Wednesday, March 07, 2018

Climate change: The PCE on a climate commission

Before she retired last year, former Parliamentary Commissioner for the Environment Jan Wright recommended that New Zealand enact a UK-style Climate Change Act, with a legislated long-term target, regular carbon budgets laying out a pathway to meet it, and independent advice and reporting on those targets by a climate commission. The new government has seized on this, and is promising to enact a Zero Carbon Act to implement it. But what would such an arrangement look like in New Zealand? A report from new PCE Simon Upton, A Zero Carbon Act for New Zealand: Revisiting 'Stepping stones to Paris and beyond', gives his views on the detail.

Firstly, Upton is an enthusiastic supporter of the idea. But New Zealand is not the UK, and while all parties are in theory committed to stopping climate change, the blunt fact is that we have a less supportive environment for far-reaching change than the UK did when it enacted its legislation. In particular, the new leadership of the National Party has not yet gone on record as supporting strong action, rather than the lukewarm, farmer-protecting foot-dragging it engaged in in office. So this is likely to mean problems both in setting a long-term target, and with the shorter-term budgets.

Institutionally, Upton supports a primarily advisory body, with recommendatory and advisory functions. This seems weak, but the central problem here is one of getting future governments (e.g. a future National-ACT government in 3 - 9 year's time) to do things they do not want to do and which will hurt them politically. The way to do this is to make it institutionally unthinkable not to. It also respects a proper division of responsibility between unelected advisors telling us what we need to do and whether we are doing it hard enough, and democratically elected politicians making the actual decisions and being held accountable at the ballot box for it. While Greenpeace wants the climate change commission to have more teeth and direct executive powers to change ETS settings, what that does in practice is incentivise governments to appoint commissioners who will not exercise such powers - effectively undermining both action and the independence of advice.

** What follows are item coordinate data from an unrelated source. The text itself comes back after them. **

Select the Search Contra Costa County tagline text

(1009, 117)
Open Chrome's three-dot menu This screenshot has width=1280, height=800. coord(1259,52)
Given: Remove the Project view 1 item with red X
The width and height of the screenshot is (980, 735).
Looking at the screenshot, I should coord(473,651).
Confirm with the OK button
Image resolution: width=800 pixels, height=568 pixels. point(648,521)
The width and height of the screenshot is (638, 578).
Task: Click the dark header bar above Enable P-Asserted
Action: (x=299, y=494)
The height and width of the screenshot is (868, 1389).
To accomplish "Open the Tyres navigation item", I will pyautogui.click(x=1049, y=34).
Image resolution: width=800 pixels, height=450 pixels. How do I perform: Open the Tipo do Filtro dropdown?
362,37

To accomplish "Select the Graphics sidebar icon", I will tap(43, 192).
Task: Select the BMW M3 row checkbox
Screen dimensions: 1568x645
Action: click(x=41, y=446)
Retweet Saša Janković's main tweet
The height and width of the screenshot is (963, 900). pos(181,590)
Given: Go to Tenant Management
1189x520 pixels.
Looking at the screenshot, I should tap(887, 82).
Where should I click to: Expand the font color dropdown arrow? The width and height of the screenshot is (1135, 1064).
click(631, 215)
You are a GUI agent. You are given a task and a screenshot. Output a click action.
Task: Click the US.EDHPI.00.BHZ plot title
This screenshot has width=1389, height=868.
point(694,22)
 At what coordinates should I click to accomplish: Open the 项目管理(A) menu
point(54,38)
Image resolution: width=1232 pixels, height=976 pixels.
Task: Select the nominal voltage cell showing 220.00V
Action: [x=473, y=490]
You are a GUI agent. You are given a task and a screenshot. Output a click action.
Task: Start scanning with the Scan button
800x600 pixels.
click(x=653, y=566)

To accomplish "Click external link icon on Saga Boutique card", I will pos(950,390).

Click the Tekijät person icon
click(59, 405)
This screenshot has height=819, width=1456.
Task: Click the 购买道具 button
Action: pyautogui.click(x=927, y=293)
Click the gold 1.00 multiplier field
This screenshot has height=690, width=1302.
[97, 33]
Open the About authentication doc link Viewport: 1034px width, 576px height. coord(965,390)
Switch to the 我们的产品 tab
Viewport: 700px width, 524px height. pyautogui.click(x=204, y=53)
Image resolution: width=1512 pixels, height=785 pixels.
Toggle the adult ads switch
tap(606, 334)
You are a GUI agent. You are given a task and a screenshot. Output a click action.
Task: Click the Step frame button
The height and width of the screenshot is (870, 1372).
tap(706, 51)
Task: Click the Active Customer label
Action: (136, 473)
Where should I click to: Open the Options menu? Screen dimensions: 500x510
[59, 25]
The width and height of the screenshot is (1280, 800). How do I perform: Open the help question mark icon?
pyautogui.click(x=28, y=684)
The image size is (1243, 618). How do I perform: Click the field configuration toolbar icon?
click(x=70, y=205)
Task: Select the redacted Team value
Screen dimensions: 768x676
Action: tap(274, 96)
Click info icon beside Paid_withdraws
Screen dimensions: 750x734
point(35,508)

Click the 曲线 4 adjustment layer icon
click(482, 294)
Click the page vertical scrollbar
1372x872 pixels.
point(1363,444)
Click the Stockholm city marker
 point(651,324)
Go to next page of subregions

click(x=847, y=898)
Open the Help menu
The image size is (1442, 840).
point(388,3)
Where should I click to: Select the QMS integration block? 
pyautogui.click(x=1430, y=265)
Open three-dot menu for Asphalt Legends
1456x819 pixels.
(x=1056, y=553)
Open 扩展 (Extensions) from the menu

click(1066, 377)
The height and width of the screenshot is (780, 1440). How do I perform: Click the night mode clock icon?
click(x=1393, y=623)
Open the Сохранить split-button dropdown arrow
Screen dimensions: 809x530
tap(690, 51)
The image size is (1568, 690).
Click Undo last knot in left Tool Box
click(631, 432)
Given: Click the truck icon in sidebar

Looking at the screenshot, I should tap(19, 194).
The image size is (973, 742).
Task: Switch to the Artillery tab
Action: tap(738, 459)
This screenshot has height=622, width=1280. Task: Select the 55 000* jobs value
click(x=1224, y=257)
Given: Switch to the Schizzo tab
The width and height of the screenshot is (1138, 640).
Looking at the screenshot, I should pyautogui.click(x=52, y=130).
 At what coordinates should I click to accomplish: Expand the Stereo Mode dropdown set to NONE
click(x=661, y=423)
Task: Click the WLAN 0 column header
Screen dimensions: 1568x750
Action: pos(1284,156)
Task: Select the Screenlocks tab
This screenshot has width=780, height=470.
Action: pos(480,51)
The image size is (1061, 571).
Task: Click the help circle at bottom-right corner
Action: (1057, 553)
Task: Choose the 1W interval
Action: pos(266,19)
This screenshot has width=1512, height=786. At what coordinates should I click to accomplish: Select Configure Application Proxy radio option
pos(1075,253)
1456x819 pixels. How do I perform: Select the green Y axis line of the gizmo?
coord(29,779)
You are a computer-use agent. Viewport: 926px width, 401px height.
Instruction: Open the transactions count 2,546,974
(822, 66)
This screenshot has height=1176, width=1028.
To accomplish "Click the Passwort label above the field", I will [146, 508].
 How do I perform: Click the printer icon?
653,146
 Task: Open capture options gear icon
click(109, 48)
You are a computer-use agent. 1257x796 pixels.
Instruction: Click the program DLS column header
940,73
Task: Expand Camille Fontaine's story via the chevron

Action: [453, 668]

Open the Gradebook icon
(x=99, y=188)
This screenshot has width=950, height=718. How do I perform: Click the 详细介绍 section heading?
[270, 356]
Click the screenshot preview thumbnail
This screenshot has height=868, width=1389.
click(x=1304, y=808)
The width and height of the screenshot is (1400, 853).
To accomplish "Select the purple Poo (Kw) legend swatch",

Its also strongly undemocratic for unelected agencies to be able to act without a democratic mandate in that manner (and the same applies to the Reserve Bank too).

There's some interesting technical suggestions in there about different targets for different gases, and for a six year budget period with an interim report to better align with New Zealand's three-year electoral cycle, and I expect these will be taken seriously by both the government and Parliament in considering the legislation when it eventually emerges.